In the cab, I inspected the digital images a little more thoroughly in my camera’s display window and started to think that maybe this wasn’t the same document that I already had, but we arrived back at the convention center and I put that thought on the back-burner and enjoyed the rest of WorldCon.
Once I got home, I pulled the image up on my computer and had a better look. Different document. The registration de Camp mentioned was indeed filed on January 8, 1910—but in Atascosa County, not Bexar—and Dr. Howard’s address is listed as Poteet. This document was filed on November 20, 1909, in Bexar County, and Dr. Howard’s address (after crossing out what would have been Holly Springs, in Arkansas) is listed as San Antonio! Plus, at the end of the page is a list of other counties in which Dr. Howard had registered: Palo Pinto (Oran), Gaines (Seminole), and Coke (Bronte). Some of the information here flies in the face of what has been presented in the past. For example, according to notes by de Camp’s partner in DVD, Jane Griffith, Dr. Howard registered at Seminole on the day that the Bexar Co. document has him registering in Coke County—I’ll take a document over someone’s notes any day of the week.
Using this document, and a couple of newspaper articles I found just before going to San Antonio, I’ve put together a more precise timeline for December 1907 to January 1910. To wit:
On December 20, 1907, I. M. Howard of Oran, Palo Pinto County, had his medical certificate recorded with the county. Shortly after doing that, he packed up his wife and almost two-year-old son and headed west. The January 3, 1908 edition of The Enterprise (edited by Hester Howard’s brother, William Vinson Ervin, in Big Spring, Texas), has this:
“Monday” would have been Dec. 30, 1907, and don’t go scrambling for a map to look up “Cran” like I did; there is a Crane, Texas, very close to Big Spring, but as soon as I showed this to Patrice he said it is “of course Oran.” Duh.
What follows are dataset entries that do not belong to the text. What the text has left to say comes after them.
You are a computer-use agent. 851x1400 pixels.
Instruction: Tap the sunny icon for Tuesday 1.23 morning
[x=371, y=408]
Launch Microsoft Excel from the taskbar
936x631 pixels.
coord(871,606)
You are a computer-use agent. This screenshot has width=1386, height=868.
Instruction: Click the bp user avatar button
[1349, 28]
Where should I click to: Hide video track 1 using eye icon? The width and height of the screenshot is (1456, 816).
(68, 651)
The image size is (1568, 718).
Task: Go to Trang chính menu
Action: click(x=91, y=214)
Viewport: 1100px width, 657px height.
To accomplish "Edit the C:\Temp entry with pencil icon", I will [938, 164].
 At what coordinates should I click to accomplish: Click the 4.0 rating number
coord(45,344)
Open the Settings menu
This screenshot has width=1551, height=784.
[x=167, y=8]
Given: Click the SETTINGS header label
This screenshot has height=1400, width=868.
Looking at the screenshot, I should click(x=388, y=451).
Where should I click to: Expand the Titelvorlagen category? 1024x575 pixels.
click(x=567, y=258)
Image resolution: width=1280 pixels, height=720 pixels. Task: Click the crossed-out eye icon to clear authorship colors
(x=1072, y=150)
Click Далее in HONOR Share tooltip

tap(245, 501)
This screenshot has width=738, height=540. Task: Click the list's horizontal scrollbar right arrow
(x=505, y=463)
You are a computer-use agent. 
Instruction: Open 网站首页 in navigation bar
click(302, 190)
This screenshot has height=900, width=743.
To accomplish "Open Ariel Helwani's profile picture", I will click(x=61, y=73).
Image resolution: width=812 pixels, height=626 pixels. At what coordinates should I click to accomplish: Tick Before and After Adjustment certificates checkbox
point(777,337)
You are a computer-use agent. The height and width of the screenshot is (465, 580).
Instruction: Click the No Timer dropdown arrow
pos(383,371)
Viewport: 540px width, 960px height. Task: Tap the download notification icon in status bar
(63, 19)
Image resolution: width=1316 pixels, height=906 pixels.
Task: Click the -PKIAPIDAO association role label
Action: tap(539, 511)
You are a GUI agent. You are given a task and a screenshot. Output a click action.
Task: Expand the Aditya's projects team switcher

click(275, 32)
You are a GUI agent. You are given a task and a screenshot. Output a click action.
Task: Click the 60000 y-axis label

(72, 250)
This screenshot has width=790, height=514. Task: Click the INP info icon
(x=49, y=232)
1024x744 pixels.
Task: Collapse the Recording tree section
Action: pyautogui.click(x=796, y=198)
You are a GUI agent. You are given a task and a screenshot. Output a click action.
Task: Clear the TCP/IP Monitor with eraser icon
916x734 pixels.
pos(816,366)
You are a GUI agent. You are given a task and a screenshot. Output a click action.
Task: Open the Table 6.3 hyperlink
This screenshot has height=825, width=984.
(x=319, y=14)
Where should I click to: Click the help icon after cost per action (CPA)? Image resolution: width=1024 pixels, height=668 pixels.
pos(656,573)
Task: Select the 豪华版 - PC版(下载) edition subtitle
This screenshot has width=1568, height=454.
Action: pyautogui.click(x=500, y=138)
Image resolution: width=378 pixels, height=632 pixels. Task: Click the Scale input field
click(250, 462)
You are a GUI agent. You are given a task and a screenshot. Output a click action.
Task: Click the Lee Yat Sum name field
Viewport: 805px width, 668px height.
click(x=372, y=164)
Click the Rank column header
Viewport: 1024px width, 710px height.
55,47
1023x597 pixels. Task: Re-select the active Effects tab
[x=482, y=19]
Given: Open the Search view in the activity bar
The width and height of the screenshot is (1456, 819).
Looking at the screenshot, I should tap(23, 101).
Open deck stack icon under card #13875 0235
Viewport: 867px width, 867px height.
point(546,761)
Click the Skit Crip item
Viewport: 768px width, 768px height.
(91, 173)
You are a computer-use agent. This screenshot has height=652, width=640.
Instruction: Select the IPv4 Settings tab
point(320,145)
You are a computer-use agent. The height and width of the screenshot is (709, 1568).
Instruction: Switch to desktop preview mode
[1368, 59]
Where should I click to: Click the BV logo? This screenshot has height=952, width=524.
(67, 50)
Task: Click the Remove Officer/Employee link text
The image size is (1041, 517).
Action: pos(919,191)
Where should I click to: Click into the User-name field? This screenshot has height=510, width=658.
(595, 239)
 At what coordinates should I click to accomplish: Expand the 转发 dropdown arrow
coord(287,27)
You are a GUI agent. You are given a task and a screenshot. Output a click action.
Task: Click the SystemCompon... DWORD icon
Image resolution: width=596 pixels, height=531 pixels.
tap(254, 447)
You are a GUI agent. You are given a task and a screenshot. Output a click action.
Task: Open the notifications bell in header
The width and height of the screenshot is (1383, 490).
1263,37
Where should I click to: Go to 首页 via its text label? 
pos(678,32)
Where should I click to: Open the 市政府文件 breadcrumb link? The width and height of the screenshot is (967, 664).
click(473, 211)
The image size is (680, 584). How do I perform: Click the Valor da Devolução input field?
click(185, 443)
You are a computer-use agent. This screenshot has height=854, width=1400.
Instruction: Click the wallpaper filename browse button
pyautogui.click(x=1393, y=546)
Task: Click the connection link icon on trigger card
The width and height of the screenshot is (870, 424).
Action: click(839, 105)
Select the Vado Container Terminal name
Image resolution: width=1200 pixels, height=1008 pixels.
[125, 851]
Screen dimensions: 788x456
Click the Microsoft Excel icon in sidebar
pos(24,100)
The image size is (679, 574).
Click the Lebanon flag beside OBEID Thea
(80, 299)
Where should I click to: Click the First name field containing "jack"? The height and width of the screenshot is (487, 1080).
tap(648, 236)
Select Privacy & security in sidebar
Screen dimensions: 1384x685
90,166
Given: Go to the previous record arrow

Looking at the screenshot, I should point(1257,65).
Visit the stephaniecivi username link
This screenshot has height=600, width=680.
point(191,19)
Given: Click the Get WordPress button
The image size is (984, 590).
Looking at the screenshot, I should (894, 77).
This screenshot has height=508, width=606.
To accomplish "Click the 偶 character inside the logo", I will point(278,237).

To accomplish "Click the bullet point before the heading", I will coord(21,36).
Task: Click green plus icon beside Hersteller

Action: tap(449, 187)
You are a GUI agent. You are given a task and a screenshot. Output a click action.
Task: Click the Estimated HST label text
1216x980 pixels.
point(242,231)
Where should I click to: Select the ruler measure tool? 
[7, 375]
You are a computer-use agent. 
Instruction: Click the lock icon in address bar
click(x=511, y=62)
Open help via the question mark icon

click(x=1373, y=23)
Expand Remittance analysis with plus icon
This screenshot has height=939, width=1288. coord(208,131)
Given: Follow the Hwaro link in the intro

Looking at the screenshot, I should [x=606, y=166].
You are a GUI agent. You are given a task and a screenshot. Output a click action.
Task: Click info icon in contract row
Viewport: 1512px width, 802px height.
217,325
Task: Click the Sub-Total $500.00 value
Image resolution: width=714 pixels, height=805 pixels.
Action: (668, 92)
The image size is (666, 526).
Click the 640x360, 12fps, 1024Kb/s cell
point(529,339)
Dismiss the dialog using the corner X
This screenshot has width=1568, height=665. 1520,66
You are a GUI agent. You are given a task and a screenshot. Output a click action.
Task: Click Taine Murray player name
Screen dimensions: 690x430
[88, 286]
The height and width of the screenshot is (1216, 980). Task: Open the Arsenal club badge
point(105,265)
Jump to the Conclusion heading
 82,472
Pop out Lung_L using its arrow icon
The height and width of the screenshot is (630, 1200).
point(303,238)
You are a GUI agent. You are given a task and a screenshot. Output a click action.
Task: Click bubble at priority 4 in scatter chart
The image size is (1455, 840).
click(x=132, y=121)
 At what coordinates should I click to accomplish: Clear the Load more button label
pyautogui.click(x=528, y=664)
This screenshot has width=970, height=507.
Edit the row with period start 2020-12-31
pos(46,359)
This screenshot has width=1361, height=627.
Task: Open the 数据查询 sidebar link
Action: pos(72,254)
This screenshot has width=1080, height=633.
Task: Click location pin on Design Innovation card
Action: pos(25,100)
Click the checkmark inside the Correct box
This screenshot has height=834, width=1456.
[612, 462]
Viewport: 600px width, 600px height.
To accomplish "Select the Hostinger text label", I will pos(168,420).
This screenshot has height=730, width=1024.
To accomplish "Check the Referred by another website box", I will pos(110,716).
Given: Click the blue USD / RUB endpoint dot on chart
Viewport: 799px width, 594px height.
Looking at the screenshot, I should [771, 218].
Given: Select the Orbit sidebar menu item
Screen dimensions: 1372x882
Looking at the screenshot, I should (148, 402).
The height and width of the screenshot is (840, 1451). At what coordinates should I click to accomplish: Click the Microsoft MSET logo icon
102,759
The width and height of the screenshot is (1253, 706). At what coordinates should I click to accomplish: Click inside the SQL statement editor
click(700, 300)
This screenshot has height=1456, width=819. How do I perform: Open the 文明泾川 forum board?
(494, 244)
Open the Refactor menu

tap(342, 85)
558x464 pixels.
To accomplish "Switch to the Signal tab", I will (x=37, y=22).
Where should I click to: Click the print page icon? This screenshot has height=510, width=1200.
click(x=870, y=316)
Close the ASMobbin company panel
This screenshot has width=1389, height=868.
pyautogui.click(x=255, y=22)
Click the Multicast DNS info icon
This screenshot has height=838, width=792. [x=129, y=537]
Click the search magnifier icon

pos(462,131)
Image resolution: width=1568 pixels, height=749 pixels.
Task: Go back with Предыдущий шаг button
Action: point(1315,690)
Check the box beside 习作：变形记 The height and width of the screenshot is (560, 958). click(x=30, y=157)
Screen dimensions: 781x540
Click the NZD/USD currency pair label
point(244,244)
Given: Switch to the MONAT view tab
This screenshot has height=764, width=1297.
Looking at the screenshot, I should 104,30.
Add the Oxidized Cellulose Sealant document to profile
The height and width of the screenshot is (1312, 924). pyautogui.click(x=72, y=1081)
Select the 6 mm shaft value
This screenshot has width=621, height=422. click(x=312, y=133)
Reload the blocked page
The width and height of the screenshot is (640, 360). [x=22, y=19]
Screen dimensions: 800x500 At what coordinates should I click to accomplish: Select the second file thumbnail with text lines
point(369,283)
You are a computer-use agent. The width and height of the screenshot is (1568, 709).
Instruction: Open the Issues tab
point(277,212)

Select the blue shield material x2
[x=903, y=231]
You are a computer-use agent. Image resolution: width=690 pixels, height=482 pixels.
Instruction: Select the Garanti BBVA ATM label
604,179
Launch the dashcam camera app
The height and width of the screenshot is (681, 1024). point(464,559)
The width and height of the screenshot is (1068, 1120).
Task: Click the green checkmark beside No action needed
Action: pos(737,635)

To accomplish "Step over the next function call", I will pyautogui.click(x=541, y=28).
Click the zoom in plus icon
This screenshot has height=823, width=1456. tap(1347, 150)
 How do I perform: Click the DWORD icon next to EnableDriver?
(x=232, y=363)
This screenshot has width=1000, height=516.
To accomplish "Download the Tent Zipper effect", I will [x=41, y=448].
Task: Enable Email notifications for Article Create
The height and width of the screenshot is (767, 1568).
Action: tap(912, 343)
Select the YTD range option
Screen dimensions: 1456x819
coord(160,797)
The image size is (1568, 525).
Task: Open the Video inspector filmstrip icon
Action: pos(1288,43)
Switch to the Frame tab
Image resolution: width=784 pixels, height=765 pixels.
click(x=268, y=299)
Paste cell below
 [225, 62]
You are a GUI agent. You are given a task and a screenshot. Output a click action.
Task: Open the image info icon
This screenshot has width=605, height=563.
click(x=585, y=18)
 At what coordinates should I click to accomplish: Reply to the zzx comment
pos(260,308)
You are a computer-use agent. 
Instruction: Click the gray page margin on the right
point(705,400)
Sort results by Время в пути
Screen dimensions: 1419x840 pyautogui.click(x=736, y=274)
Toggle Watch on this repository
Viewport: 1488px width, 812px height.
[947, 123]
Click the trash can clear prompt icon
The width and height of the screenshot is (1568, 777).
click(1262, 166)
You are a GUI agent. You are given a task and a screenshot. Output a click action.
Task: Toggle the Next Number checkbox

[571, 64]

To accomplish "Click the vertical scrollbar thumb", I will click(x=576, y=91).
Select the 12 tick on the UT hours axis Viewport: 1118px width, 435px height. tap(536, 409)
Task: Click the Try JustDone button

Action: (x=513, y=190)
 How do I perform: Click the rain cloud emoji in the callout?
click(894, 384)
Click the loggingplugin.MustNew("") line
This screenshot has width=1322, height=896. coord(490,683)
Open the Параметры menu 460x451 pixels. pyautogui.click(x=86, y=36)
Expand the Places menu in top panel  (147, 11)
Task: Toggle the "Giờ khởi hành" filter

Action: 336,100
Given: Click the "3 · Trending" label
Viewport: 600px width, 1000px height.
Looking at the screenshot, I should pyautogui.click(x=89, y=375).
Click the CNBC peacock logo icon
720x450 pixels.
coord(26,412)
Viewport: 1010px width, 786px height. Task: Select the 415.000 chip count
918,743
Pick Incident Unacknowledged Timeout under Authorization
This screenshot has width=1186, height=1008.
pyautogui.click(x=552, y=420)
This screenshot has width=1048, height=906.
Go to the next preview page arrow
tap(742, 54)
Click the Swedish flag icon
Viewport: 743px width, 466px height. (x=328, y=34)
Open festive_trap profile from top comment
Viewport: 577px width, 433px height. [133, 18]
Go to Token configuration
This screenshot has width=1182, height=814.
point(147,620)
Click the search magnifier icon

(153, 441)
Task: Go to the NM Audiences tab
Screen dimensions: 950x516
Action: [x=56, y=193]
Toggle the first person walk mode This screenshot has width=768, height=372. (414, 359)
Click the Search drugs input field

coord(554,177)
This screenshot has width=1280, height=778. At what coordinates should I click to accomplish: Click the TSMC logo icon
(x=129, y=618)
The January 24 Enterprise has an update:
The new San Antonio registration has Dr. Howard registering in Gaines Co. on February 3, and we know from a death record that he was there until at least July 24. The same document has him registering over in Coke County on September 14, 1908, and he starts recording births in Bronte at least as early as January 19, 1909. The last birth record I’ve found there with Dr. Howard attending was recorded on August 24, 1909.
I’ve theorized that after leaving Bronte the Howards visited the McClungs in Crystal City and went down the Nueces in the fall of 1909 (look here). Whether they did that then or not, we now know that they were in San Antonio sometime before November 20, 1909. Less than two months later, Dr. Howard registered in Atascosa County, with an address in Poteet. From there, things get pretty sketchy again.
I never did get a picture of the Atascosa County registration.